If an object moves with constant absolute and relative velocities, then its acceleration will be zero. This can be mathematically proved using the equations of motion.
Let's assume that the object has an initial velocity (v₀) and a final velocity (v) in the same direction. The absolute velocity is the magnitude of the velocity without any regard to direction, while the relative velocity is the velocity of the object relative to another reference point or object.
The acceleration (a) is defined as the rate of change of velocity over time and is given by the equation:
a = (v - v₀) / t
where t is the time taken for the velocity to change from v₀ to v.

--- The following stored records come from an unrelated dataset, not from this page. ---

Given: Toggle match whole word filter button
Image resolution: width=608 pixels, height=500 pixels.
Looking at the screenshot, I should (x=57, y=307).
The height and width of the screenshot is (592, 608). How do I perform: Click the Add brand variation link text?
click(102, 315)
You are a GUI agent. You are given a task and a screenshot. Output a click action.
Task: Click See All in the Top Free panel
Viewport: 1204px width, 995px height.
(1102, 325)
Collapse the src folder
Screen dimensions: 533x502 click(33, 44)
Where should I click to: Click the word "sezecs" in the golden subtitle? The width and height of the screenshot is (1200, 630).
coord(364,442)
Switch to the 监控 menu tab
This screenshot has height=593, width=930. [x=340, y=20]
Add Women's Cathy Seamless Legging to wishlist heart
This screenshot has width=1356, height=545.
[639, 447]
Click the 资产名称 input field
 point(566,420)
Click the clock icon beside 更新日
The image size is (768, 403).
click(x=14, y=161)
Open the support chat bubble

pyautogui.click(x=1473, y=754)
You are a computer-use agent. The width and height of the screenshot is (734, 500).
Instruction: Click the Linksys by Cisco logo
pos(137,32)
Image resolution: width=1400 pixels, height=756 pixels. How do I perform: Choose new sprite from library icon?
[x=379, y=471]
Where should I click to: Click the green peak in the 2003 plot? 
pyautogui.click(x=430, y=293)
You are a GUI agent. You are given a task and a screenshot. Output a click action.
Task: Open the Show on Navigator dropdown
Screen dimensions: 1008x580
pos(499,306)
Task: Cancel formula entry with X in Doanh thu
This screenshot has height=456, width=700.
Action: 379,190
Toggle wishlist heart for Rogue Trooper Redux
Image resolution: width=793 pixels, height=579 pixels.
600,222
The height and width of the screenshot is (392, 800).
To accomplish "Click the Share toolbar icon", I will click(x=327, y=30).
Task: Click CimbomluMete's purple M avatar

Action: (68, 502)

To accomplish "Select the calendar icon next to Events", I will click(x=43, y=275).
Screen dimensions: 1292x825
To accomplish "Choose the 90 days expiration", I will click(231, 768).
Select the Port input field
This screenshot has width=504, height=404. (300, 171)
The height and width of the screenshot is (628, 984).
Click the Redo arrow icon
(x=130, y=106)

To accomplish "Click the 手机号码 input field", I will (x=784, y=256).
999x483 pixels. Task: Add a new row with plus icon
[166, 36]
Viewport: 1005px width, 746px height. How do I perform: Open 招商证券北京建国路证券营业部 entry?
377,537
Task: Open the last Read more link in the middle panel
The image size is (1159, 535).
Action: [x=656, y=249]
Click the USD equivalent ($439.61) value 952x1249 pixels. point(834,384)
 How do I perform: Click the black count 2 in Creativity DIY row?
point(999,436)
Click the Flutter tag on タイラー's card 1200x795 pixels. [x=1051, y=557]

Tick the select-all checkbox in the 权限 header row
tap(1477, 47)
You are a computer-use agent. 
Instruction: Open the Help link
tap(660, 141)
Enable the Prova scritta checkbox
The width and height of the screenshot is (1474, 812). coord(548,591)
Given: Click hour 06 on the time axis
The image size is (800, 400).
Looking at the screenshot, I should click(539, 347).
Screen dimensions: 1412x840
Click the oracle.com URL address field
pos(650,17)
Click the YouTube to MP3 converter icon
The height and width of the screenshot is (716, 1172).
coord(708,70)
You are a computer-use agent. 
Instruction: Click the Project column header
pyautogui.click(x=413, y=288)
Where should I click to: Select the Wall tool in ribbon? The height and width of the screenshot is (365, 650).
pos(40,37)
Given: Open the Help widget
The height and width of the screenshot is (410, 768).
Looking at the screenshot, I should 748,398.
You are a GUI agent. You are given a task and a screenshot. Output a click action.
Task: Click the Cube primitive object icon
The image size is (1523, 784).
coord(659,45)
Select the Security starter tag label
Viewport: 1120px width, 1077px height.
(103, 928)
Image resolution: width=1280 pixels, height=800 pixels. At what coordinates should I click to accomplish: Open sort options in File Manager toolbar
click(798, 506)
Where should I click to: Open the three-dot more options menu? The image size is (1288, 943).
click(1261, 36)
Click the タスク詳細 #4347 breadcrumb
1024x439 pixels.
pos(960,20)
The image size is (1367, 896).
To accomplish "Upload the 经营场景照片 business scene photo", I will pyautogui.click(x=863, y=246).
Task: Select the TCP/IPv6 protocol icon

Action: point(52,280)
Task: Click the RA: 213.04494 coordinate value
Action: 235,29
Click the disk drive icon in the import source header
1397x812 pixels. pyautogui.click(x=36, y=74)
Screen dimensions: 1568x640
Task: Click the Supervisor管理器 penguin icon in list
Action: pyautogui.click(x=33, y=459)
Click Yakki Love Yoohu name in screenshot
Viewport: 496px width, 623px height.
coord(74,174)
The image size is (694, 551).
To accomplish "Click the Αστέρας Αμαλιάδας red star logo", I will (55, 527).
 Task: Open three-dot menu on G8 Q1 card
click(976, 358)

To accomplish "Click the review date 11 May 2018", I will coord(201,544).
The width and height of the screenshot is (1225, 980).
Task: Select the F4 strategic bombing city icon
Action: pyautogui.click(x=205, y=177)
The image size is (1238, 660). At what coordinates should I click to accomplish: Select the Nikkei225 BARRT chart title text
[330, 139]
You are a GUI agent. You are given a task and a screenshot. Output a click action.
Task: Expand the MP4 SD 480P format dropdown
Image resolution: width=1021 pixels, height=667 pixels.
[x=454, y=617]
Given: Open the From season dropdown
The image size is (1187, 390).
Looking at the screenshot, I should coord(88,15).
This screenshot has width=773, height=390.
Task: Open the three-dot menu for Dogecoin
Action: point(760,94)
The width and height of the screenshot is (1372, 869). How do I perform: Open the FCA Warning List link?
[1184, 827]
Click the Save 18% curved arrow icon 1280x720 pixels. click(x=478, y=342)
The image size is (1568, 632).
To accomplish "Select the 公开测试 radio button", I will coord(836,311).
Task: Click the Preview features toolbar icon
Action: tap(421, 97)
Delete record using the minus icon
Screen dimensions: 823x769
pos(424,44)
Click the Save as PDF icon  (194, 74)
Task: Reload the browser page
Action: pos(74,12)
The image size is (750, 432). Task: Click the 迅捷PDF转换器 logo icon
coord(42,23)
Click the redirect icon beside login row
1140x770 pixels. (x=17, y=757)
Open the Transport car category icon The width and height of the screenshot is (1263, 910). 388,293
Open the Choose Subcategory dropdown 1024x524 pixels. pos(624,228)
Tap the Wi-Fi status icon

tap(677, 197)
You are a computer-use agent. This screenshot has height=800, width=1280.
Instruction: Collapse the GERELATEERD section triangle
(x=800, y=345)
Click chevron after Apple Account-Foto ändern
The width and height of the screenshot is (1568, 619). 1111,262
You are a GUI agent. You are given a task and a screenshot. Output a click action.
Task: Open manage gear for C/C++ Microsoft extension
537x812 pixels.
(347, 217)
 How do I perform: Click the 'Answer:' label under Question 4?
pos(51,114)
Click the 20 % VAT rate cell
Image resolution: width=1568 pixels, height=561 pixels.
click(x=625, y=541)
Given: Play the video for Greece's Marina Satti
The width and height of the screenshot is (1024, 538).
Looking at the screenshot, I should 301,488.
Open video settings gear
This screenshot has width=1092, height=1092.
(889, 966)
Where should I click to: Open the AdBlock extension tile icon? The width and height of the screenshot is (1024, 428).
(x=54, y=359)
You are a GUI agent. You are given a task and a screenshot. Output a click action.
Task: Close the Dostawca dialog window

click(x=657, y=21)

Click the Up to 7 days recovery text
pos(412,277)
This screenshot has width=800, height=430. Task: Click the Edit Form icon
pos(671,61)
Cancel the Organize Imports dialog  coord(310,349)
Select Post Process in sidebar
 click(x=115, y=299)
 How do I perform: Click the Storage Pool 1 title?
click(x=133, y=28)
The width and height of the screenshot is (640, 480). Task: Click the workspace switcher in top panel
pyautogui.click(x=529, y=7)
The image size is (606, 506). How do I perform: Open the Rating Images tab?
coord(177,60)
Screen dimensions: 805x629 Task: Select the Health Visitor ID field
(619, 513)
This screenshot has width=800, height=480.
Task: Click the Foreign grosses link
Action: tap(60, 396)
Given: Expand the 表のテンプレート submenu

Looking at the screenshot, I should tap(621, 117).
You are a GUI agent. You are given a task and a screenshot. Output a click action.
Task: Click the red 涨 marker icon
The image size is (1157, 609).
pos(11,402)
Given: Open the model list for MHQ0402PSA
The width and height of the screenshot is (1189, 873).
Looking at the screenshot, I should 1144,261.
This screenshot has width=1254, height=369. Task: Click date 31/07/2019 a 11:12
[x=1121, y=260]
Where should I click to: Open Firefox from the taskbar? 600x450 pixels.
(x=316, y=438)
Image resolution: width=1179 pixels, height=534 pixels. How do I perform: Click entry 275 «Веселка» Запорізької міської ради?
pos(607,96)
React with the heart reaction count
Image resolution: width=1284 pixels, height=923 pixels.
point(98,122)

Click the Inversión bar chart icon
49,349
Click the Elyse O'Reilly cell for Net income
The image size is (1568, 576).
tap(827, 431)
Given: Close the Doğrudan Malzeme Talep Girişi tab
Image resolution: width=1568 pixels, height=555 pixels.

Since the object is moving with constant absolute velocity, the magnitudes of the initial and final velocities are the same:
|v| = |v₀|
Since the object is also moving with constant relative velocity, the relative velocity (v_rel) remains constant. Therefore, the change in velocity (v - v₀) is equal to the change in relative velocity (v_rel).
v - v₀ = v_rel
Substituting this into the acceleration equation, we have:
a = v_rel / t
Since v_rel is constant and not changing over time, the rate of change of v_rel over time (a) is zero:
a = 0
Therefore, if an object moves with constant absolute and relative velocities, its acceleration is zero. This means that the object is not accelerating and its velocity remains constant over time.